Strengths and limitations
A significant strength of these practice guidelines was the inclusion of different professions with extensive expertise and years of experience from over 15 international countries. The active engagement of patient stakeholders (Parkinson’s panel) during all stages of this study also ensured that the guidelines are relevant and feasible to implement in practice [40, 76]. While limited research evidence [19] may limit the strength of guideline recommendations, the high recruitment and Delphi completion rates by practice experts indicate the relevance, timeliness, and demand for aquatic therapy guidelines to assist in decision-making for all healthcare professionals [77].

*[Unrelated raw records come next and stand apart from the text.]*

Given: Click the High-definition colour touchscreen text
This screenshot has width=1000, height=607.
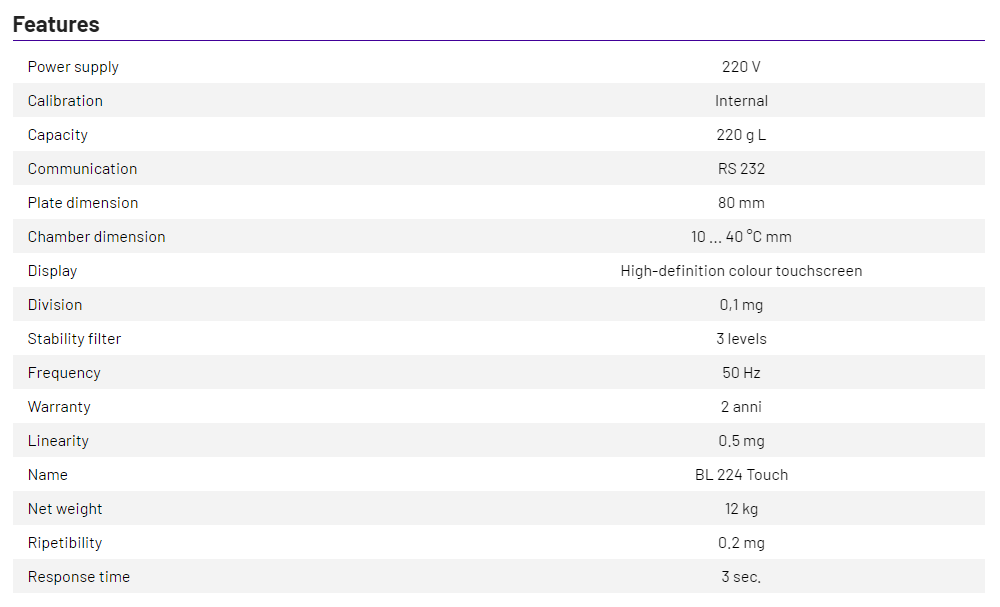Looking at the screenshot, I should pos(741,271).
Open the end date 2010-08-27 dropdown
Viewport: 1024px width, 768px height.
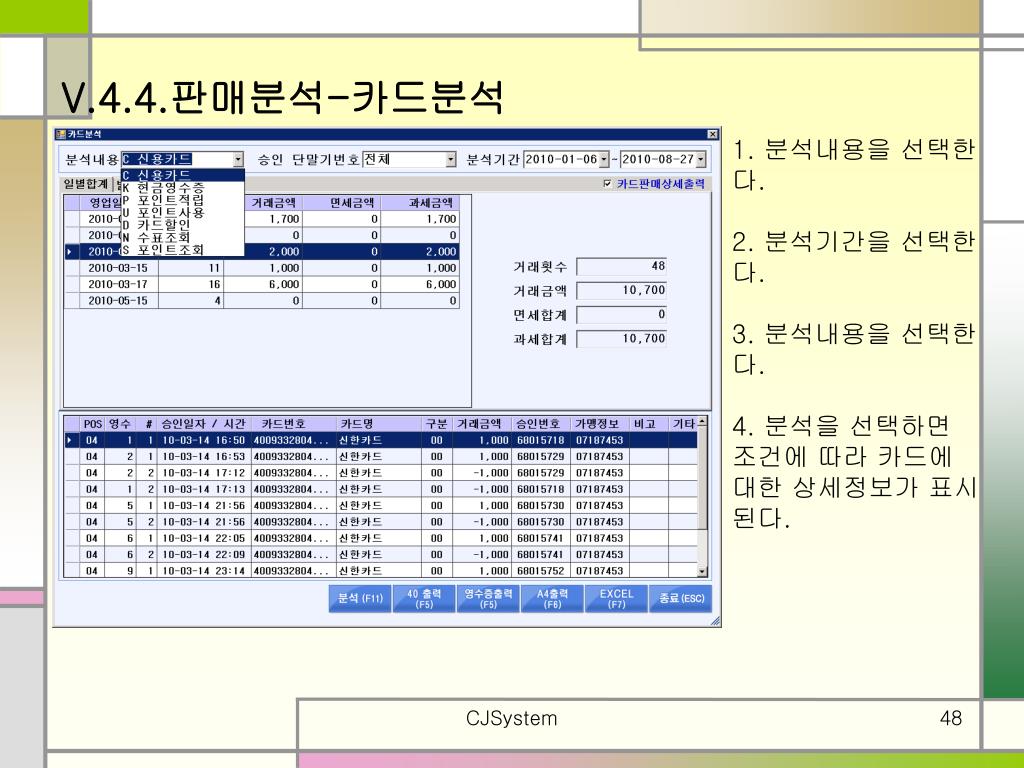701,159
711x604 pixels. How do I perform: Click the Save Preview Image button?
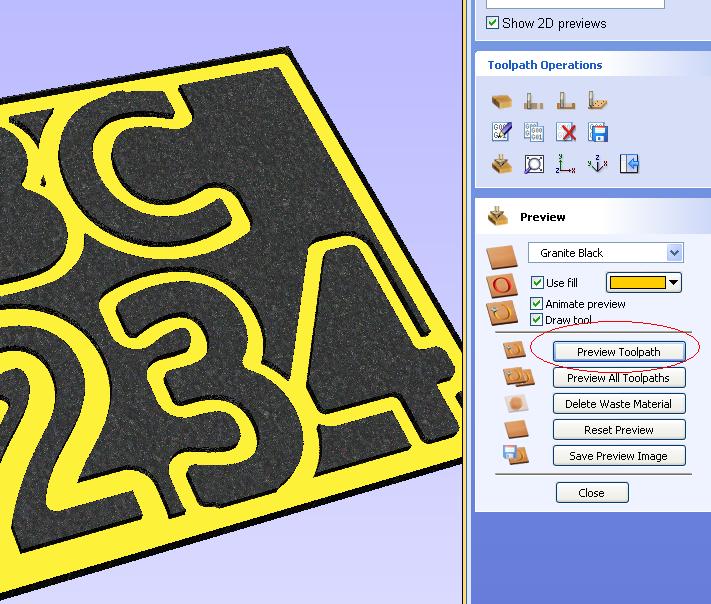(618, 456)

Males were underrepresented in the consensus process. This may be explained by the number of female physiotherapists who formed a large portion of our expert panel and tend to work in neurology, geriatrics, and public healthcare [78]. Nevertheless, the sample was representative of a diverse range of research and practice experts. This study was conducted during the Covid-19 global pandemic. Due to the evolving landscape, information around changes to practice including, minimizing social contact, group size, pre-screening, additional hygiene, and pool cleaning measures, required for the safe delivery of aquatic therapy during the pandemic, was not included when developing the consensus statements and guideline recommendations [79]. It is advised that healthcare professionals implement any additional guidelines in line with national and local public health guidance, alongside individual organization’s policies and procedures.
CONCLUSION
At present, there is an unmet need for aquatic therapy guidelines in PD. In this regard, we present internationally agreed guidelines for prescribing and delivering aquatic therapy for adults with PD. These evidence-based practice guidelines are a valuable reference for healthcare professionals and could facilitate improved clinical outcomes for people living with PD.
Footnotes
ACKNOWLEDGMENTS
We thank all the expert panelists who completed the Delphi questionnaires. We acknowledge with thanks those who contributed their time and expertise to the consensus meeting process: Emily Dunlap (USA), Dr. Emine Eda Kurt (Turkey), Fleur Terrens (Australia), Josefa Domingos (Portugal), Judy Goroncy (Australia), Johan Lambeck (the Netherlands), Jacqueline Pattman (UK), Dr. Lucia Cugusi (Italy), Moira Smith (Australia), and Dr. Osnat Fliess Douer (Israel). We thank our Parkinson’s panel for their input and expertise. We also acknowledge the work of Dr. Simon Haines (La Trobe University, Australia) for his contribution to the qualitative content analysis and Parkinson’s Victoria.
The first author received funding in part for a PhD fee waiver for this research from the School of Allied Health, University of Limerick. All other authors received no financial support for the research, authorship, and/or publication of this article.
CONFLICT OF INTEREST
The authors declare that there is no conflict of interest.